— START DOCUMENT SECTION —

# For the YouTubers.....



## -NBKK- (Jun 22, 2007)

I have watched a lot of Piranha Videos on youtube, but here is the one i found most interesting. There are a bunch of really aggressive feeding ones on here but i like this one the most. Just shows how these creatures are so quick and deadly ( to other fish )






here are some other ones you might want to check out with aggressive feeding


----------



## ICEE (Feb 3, 2007)

cool vids man


----------



## moron (May 26, 2006)

This is my favorite video...I think it should be added to the featured video. (its there but its not available anymore)






you have to love the lynard skynard...


----------



## -NBKK- (Jun 22, 2007)

hahah ya talk about frenzy.... never did see that one on youtube. lol they didnt want the tail ???


----------



## Winkyee (Feb 17, 2003)

This one taken by NIKE is a good one.
The runt made his first nest, a female dropped some eggs in and the others swarmed the nest eating the eggs, you can see the runt trying to fight them off...
I added the music and stuff.






Als 20"+ Piraya






Caribe pond...














GG's Rhom






GG's Geryi


----------



## wally43 (Feb 23, 2007)

wow man crazy vids


----------



## PygoManiac (Jul 26, 2004)

'SHADOW said:


> This is my favorite video...I think it should be added to the featured video. (its there but its not available anymore)
> 
> 
> 
> ...


That video rulez








caribe with exposed jaws and teeth look downright devilish.


----------



## Pitbullmike (Feb 14, 2006)

Hell yea those videos were awesome


----------



## -NBKK- (Jun 22, 2007)

Hahah awesome guys, these videos are amazing. i thought i saw them all too haha!


----------



## MIKE JONES (Dec 9, 2006)

man i never seen a school of Geryi's like that , and the vid with the rat and skinerd in the back ground was the best!


----------

— END DOCUMENT SECTION —
— START SUPPLIED DATA —

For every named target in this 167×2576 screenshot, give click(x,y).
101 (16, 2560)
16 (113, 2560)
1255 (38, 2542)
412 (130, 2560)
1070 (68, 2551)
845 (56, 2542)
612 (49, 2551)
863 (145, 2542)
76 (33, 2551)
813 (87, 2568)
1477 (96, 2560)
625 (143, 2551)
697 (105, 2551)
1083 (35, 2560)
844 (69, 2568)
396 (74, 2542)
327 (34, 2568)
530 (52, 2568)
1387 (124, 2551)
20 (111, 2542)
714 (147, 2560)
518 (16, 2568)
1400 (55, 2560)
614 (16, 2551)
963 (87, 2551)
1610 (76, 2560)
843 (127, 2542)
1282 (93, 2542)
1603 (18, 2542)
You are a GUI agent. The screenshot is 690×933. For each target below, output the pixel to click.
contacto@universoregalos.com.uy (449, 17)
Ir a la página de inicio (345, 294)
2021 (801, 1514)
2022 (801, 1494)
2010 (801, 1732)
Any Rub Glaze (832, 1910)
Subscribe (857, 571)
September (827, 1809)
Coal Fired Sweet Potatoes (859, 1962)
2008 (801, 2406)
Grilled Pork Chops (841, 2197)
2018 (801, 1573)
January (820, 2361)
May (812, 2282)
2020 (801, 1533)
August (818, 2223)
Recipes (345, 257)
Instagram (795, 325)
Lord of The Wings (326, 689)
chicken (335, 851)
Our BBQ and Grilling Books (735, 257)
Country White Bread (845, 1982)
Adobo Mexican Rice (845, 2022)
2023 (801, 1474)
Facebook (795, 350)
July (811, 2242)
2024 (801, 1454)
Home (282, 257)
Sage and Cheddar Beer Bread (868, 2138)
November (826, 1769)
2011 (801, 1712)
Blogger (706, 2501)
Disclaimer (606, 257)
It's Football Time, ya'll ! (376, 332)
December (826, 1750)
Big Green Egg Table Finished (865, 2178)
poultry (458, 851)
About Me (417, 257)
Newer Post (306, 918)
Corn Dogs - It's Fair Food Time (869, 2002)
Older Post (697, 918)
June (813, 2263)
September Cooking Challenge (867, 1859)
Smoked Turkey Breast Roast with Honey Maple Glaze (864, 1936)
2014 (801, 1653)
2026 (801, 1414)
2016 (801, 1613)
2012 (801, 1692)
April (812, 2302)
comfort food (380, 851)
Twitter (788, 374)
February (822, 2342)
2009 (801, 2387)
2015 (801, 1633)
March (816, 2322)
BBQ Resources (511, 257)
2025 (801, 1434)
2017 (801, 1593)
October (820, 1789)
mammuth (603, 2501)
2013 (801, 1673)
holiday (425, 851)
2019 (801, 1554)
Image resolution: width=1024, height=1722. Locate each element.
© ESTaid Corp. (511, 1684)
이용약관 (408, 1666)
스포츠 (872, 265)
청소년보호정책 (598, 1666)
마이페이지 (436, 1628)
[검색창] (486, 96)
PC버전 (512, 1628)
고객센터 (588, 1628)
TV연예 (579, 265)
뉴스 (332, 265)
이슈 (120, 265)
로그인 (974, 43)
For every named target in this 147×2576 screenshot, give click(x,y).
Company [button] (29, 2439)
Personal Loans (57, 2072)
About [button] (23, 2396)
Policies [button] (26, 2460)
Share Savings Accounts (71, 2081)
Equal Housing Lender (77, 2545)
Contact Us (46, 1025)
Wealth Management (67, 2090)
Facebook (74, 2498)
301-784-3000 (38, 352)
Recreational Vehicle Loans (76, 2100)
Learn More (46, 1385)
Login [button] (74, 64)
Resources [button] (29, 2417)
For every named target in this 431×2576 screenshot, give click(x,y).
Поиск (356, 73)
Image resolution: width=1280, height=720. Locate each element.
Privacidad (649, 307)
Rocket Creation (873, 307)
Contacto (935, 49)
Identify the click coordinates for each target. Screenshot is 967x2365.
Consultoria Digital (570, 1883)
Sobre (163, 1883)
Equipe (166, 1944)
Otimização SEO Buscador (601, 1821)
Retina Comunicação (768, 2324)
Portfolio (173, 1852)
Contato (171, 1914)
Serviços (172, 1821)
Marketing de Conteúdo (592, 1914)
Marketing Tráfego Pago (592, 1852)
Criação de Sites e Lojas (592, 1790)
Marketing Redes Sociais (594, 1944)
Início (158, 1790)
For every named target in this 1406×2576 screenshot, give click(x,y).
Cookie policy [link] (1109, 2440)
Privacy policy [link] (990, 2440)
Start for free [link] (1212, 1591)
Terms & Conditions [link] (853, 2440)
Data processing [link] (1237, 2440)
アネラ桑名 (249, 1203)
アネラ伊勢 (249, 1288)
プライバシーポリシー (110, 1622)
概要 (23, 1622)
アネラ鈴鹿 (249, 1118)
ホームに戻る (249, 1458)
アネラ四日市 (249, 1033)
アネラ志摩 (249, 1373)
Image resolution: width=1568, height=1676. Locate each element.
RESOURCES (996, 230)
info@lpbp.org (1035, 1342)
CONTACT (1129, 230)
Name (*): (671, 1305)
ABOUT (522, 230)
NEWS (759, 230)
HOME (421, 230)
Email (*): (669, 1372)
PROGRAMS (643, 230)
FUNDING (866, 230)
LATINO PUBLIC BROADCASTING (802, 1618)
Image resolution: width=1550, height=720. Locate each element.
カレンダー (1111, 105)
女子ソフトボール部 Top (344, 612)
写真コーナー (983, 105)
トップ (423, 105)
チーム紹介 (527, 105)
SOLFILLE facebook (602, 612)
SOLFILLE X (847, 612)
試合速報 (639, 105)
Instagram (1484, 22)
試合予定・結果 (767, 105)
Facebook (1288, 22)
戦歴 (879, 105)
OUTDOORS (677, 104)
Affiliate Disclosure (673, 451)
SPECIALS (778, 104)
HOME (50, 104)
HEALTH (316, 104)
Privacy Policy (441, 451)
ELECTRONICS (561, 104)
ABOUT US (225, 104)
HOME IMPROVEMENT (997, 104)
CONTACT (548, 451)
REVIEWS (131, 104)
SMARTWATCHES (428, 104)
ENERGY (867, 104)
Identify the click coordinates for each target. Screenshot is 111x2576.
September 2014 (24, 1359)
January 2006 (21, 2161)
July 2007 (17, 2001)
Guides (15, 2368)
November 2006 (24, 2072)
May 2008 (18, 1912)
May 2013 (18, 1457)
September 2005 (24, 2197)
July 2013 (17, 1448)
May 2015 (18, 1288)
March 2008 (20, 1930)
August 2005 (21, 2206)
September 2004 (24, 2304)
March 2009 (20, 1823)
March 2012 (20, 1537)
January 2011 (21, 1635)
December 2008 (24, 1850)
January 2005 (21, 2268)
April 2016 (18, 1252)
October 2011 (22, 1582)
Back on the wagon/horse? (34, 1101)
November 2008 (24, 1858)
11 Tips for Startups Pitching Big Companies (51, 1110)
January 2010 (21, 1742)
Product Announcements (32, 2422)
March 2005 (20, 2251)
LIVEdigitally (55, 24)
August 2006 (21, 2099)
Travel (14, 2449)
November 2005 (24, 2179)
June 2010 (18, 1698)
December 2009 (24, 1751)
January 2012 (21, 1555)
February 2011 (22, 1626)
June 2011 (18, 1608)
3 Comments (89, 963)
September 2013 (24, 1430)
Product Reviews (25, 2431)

— END SUPPLIED DATA —

PROBLEMS AND TASKS:
A) Please answer these from the piranha video thread, one line each:
(i) Who took the video that Winkyee calls a good one?
(ii) What did the others do after a female dropped eggs into the runt's nest?
(iii) How does PygoManiac say caribe with exposed jaws and teeth look?
B) List each distinct username that heads a post in the piranha video thread.

SOLUTIONS TO THE PROBLEMS:
A)
(i) NIKE
(ii) They swarmed the nest and ate the eggs.
(iii) Downright devilish

B)
-NBKK-
ICEE
moron
Winkyee
wally43
PygoManiac
Pitbullmike
MIKE JONES